The first phase of the Besòs river renaturation project with the biodiversity refuge promoted by the Santa Coloma de Gramenet City Council has concluded, experts confirm that the fauna has recolonized the river and the river park two decades after the environmental restoration that It has become a great green infrastructure.

One of the privileges of an ecosystem like the lower channel of the Besòs, is that the river is also a great educational tool. The biodiversity refuge built is an environmental eco-classroom set with a 400-meter mural that allows the identification of the species that repopulate the river thanks to the process of recovering flora and fauna.

“It still has to be a more resilient area,” pointed out the mayoress of Santa Coloma de Gramenet, Núria Parlon, hopeful with the new impetus that European funds and the Barcelona Metropolitan Area (AMB) will allow to start the second and third phase, which they will replicate the environmental actions of the lower basin, up to the border with Montcada i Reixac. “A very ambitious project”, defined Ramon Torra, manager of the AMB, “which has allowed the river to return to its original functions”. The set of actions has a budget of seven million euros.

Getting the blauet (kingfisher) to nest in the Besòs is one of the immediate objectives of the Colomense town hall, which, like the gray heron, the mallard, the stilt or the common night heron, have already colonized the riverbed. The blauet is a showy species of the coraciformes order, characterized by its fast, rectilinear flight and its sharp and powerful call.

El Besòs is now a great showcase for bird lovers, who enjoy the large number of species in the two artificial lagoons created next to the biodiversity refuge and on the banks of the river, facilities that delight schoolchildren. “It’s a spectacle to see so many birds flutter around and that you can recognize them thanks to the didactic material provided by the City Council,” admits Javier Martínez, a retiree who walks the bridge with binoculars hoping “for observation points to open up.” Other neighbors, like Octavio, lament that incivility can damage “all this preciousness” and ask the municipal government for “more vigilance, with the loose dogs that get into the river and chase the birds”, a practice prohibited in a nature reserve .

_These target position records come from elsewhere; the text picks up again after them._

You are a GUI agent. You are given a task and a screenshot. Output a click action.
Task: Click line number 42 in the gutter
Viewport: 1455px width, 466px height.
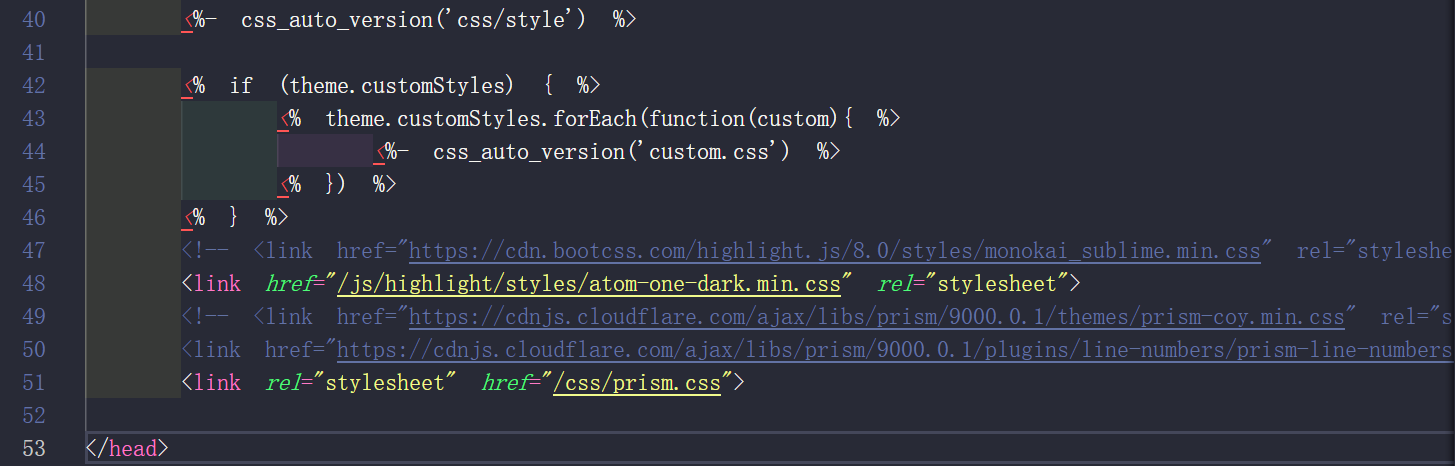(34, 86)
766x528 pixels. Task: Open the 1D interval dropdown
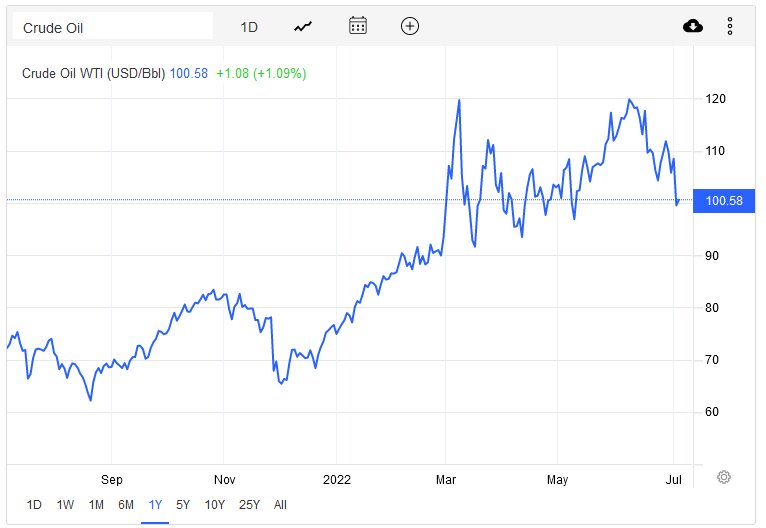pyautogui.click(x=249, y=27)
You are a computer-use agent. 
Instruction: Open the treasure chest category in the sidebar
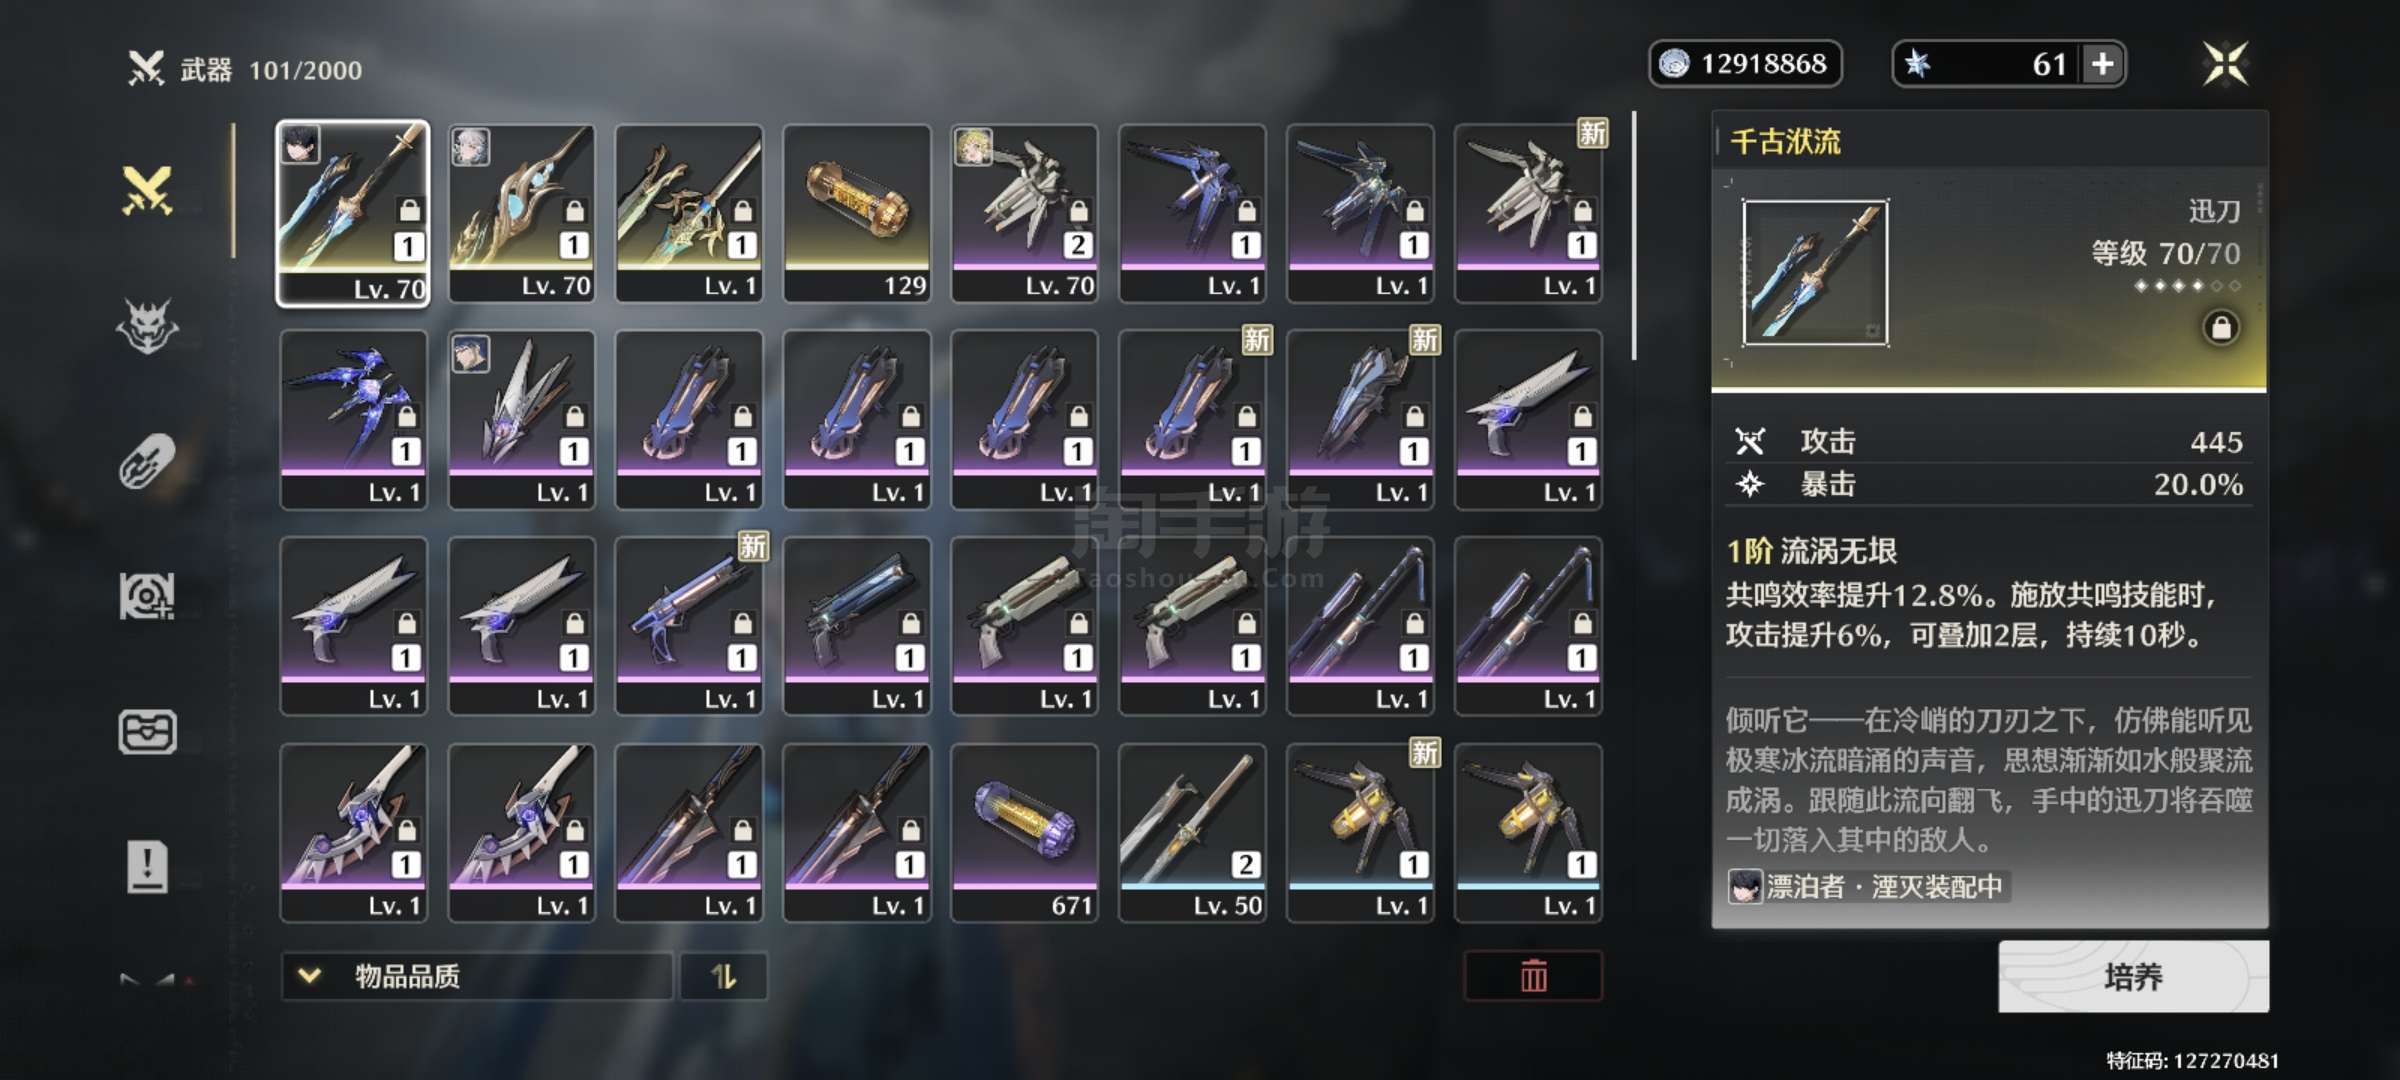pos(148,731)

On the banks of the Besòs, numerous groups of schoolchildren gather to participate in educational sessions. The youngsters exultedly commented on having observed a kingfisher submerging to capture an American red crab –an invasive species–, a catfish or a mountain barbel in the educational lagoon, which is also part of a research project in collaboration with the University of Barcelona.

A separate case deserves the amphibians and mammals, which have also returned to Besòs thanks to the quality of its waters. Thus, the nocturnal cameras have already been able to confirm the presence of otters, well hidden among the Asian reeds –an invasive plant species– that populate the margins and, given the scarcity of trees, serve as a refuge for fauna species. Special attention is paid to the preservation of eels, a critically endangered species that has begun to frequent the shallows, thanks to interventions for their migration, such as the removal of artificial barriers. The southern little frog, which had been considered extinct from Catalan rivers, has also returned to Besòs.